Hi everyone! My name is Andrea Chernick. I am a rising senior here at the University. I am majoring in neuroscience and have a minor in biochemistry. I became involved in research after spending intersession abroad with Dr. Seid. I, along with my classmates, spent about a month traveling through Peru for a Tropical Ecology course. It was an amazing and rewarding experience, as I got to see and learn so much about the diversity in different regions from the Andes Mountains to the Amazon.
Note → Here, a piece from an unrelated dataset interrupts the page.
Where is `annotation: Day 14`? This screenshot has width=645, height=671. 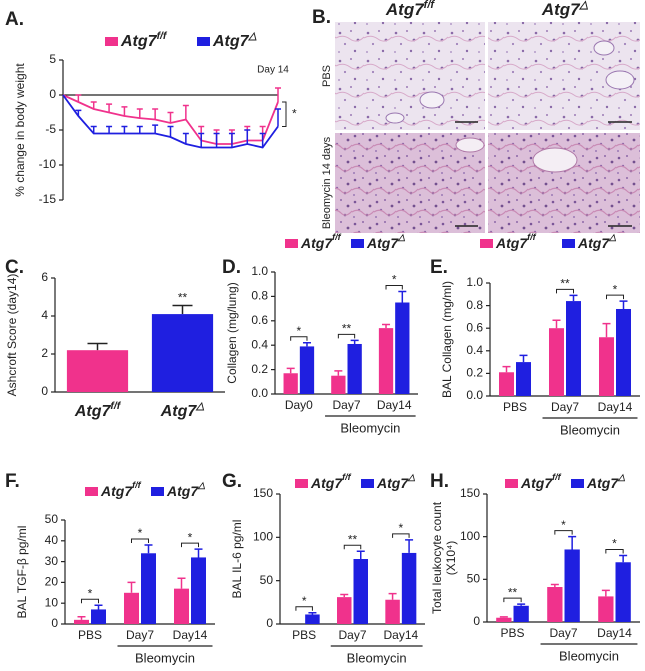 annotation: Day 14 is located at coordinates (273, 70).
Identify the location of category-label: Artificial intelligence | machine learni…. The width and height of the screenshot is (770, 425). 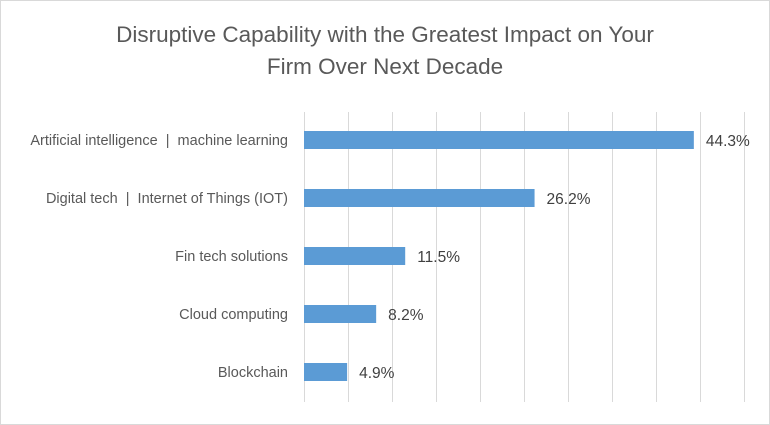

The knowledge I have accumulated from that trip, particularly regarding the variety of ant species and their behaviors, sparked my interest in ant research and ultimately led me to taking a position as a research assistant for Dr. Seid this summer.

Hi, I’m Maxwell Greene and I am a rising senior at the University of Scranton. I am double majoring in neuroscience and applied mathematics. I specialize in simulations utilizing biological mathematical models. My desire to apply my knowledge of math and science inspired me to join Dr. Seid’s lab, where I can put my skills to work on a wide variety of projects.

This summer, we are all working on a continuation of research done by past students. We aim to develop a model utilizing a deep learning algorithm that recognizes and learns what an ant is. This includes identifying the head, thorax, abdomen, and the full ant.

Tracing all ant parts for the training dataset

In order to do this, we have been taking photographs of various ants in a variety of positions against different backgrounds. We upload these photos to a software platform that allows us to create a training dataset for the model. After the photos are uploaded, we trace all the different components of the ant we want the model to learn.

The model identifying full ants

Once we have a substantial dataset of traced images, they are downloaded. Coding software is then used to train our model to recognize ants. We hope that by teaching this algorithm to learn what an ant is, it can be used to track ants in videos and so that tracking can be done in a more natural environment.

 We are all very grateful for this research opportunity. We have learned a variety of computer software skills, laboratory techniques, and ant biology. We cannot thank Dr. Seid and the faculty at the University of Scranton enough for every opportunity they offer to us. We strongly encourage any student at the University of Scranton to become involved with any of the many research projects on campus.